Posted on 05/17/2014 12:06:11 PM PDT by Renfield

Controversy over what sparked the Younger Dryas, a brief return to near glacial conditions at the end of the Ice Age, includes a theory that it was caused by a comet hitting the Earth.

As proof, proponents point to sediments containing deposits they believe could result only from a cosmic impact.

Now a new study disproves that theory, said archaeologist David Meltzer, Southern Methodist University, Dallas. Meltzer is lead author on the study and an expert in the Clovis culture, the peoples who lived in North America at the end of the Ice Age.

Meltzer's research team found that nearly all sediment layers purported to be from the Ice Age at 29 sites in North America and on three other continents are actually either much younger or much older.
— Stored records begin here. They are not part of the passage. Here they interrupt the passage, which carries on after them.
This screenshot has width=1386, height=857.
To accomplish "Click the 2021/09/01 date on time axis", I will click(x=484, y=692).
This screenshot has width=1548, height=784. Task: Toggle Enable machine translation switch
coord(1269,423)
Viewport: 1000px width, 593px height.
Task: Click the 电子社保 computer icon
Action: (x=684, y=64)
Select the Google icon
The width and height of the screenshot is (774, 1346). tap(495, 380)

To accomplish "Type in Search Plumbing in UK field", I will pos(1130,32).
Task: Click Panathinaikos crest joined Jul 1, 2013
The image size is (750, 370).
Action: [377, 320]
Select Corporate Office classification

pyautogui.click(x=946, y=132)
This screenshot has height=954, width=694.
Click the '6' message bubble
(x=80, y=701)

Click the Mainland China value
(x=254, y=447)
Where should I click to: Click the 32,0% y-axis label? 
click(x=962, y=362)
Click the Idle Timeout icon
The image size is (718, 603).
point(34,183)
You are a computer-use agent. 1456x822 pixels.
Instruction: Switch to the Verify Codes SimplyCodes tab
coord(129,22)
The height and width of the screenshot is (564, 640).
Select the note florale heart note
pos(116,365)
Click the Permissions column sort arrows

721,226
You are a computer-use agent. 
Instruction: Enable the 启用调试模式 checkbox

Scientists agree that the brief episode at the end of the Ice Age — officially known as the Younger Dryas for a flower that flourished at that time — sparked widespread cooling of the Earth 12,800 years ago and that this cool period lasted for 1,000 years. But theories about the cause of this abrupt climate change are numerous. They range from changes in ocean circulation patterns caused by glacial meltwater entering the ocean to the cosmic-impact theory.

The cosmic-impact theory is said to be supported by the presence of geological indicators that are extraterrestrial in origin. However a review of the dating of the sediments at the 29 sites reported to have such indicators proves the cosmic-impact theory false, said Meltzer.

Meltzer and his co-authors found that only three of 29 sites commonly referenced to support the cosmic-impact theory actually date to the window of time for the Ice Age.

The findings, "Chronological evidence fails to support claim of an isochronous widespread layer of cosmic impact indicators dated to 12,800 years ago," were reported May 12, 2014, in the Proceedings of the National Academy of Sciences.

Co-authors were Vance T. Holliday and D. Shane Miller, both from the University of Arizona; and Michael D. Cannon, SWCA Environmental Consultants Inc., Salt Lake City, Utah.

"The supposed impact markers are undated or significantly older or younger than 12,800 years ago," report the authors. "Either there were many more impacts than supposed, including one as recently as 5 centuries ago, or, far more likely, these are not extraterrestrial impact markers."

Dating of purported Younger Dryas sites proves unreliable

The Younger Dryas Impact Hypothesis rests heavily on the claim that there is a Younger Dryas boundary layer at 29 sites in the Americas and elsewhere that contains deposits of supposed extraterrestrial origin that date to a 300-year span centered on 12,800 years ago.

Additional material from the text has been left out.